The short answer to this is, ‘Yes, 3 years’. However, the question should really be asked, ‘When does time begin to run?’
It is not necessarily from the date that the negligent treatment took place.
You may have been treated negligently, but not know it until a much later date. Generally, therefore, the 3 years begins from the date that you knew negligent treatment had taken place.
Be warned, however, that it may be reasonable to assume that you knew or ought to have known at some point, ignorance is not, therefore, bliss!
This time limit comes from the 1980 Limitation Act, Section 11 – which states, ‘Any action for damages, for negligence, nuisance or breach of duty where the damages claimed consist of or include damages in respect of personal injuries – the time limit is 3 years.’ This means that for the vast majority of types of injury claim, the claim must be taken to court within 3 years from the date of the accident. This definition catches most, but not all claims for personal injuries. It doesn’t cover claims for intentional assault, malicious prosecution or false imprisonment. The starting date for counting the 3 years may alternatively be a later date on which the claimant first had elements of the knowledge of the breach of duty/negligence complained of.
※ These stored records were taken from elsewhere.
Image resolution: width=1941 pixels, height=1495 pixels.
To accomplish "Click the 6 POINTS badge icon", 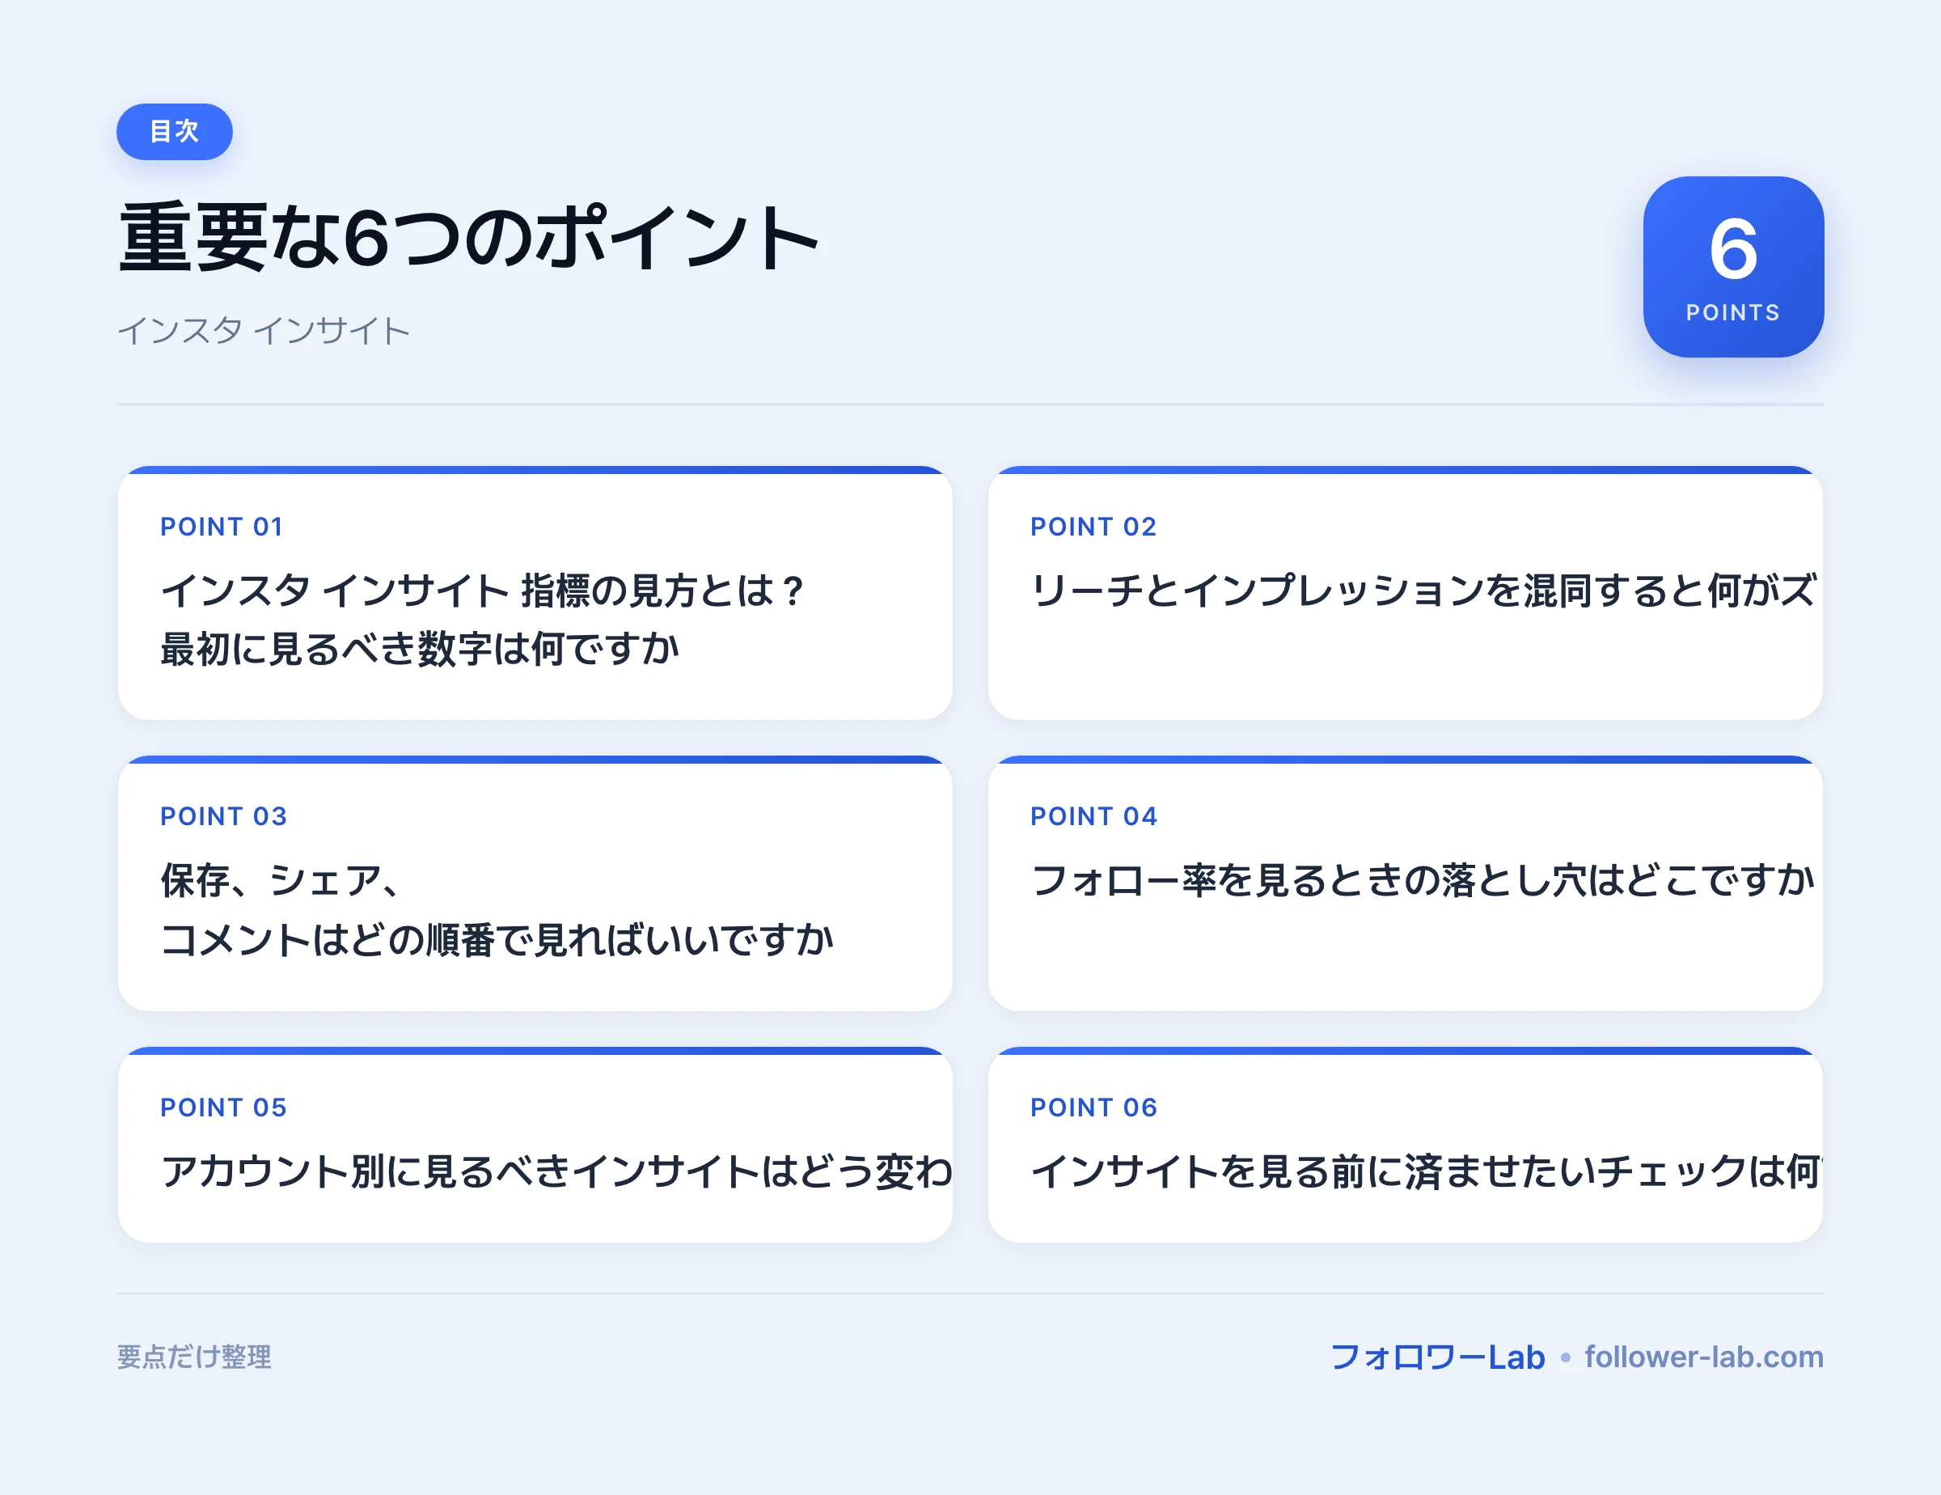I will point(1733,267).
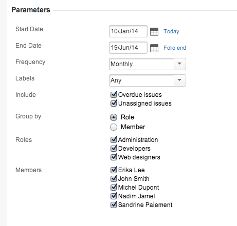
Task: Uncheck Overdue issues checkbox
Action: [114, 94]
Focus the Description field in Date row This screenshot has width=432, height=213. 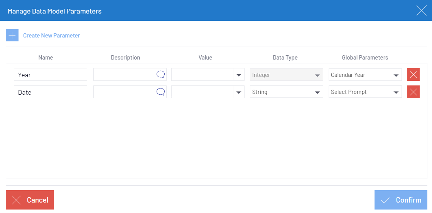(x=124, y=92)
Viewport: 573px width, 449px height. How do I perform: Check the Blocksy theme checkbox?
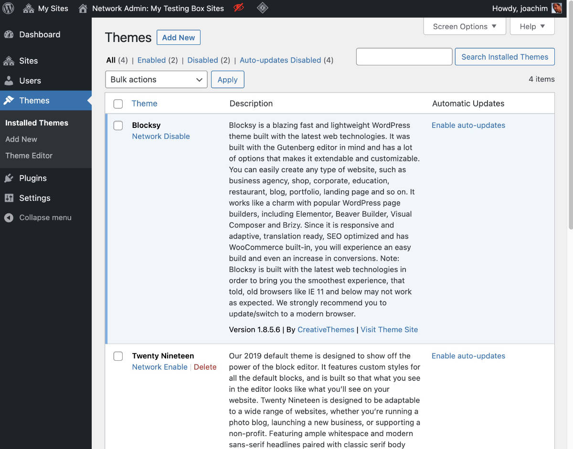[x=118, y=125]
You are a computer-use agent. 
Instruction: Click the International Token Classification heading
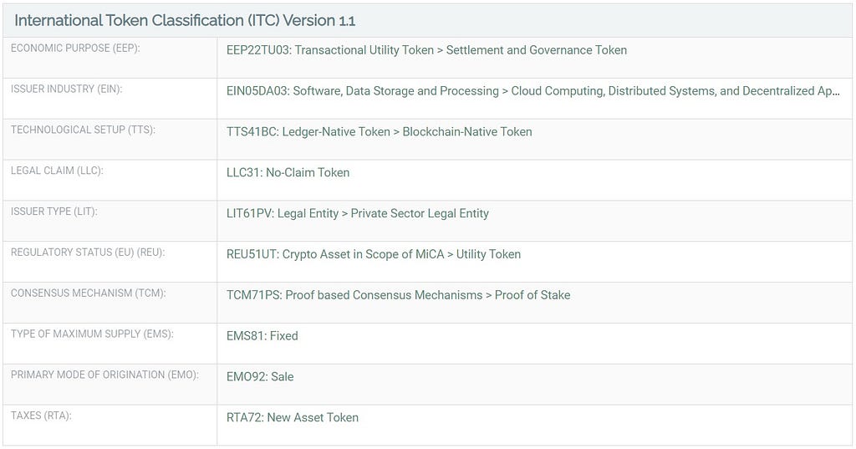click(x=185, y=21)
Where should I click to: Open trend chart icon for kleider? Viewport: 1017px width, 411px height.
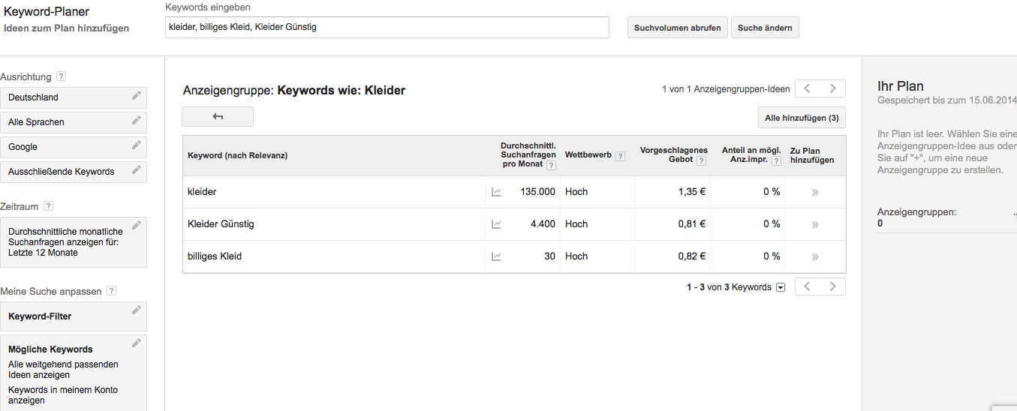point(496,192)
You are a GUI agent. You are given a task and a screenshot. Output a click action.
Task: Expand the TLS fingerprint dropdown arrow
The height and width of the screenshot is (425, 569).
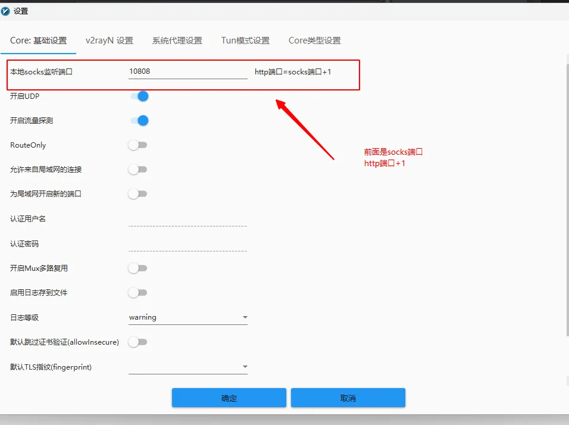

The burden is on the claimant to show that his\her date of knowledge is later than the date of the cause of action. That is, to say the burden is on the claimant to establish that they did not know the treatment was negligent at the time the negligent treatment took place. This is perfectly possible in the clinical negligence scenario, as results of the treatment may not be known for some time . There have been so many cases about interpreting the Limitation Act that it is important to get immediate and proper legal advice as to when the date of knowledge arises.
The law states at Section 14 that a person must know that the injury in question was significant and that the injury was attributable in whole or part to the act or omission of the hospital/doctor and knew the identity of the Defendant.
The above knowledge can be implied upon a claimant if a reasonable series of information has been provided to the claimant at that time.
Very often a full and detailed statement will need to be taken from the claimant to ascertain the date of knowledge if it is not immediate and apparent.
Furthermore, close perusal of medical records may actually reveal treatment and advice offered, by an independent doctor which will actually confirm the date that time begins to run.
In every single case it is important to obtain early proper legal advice.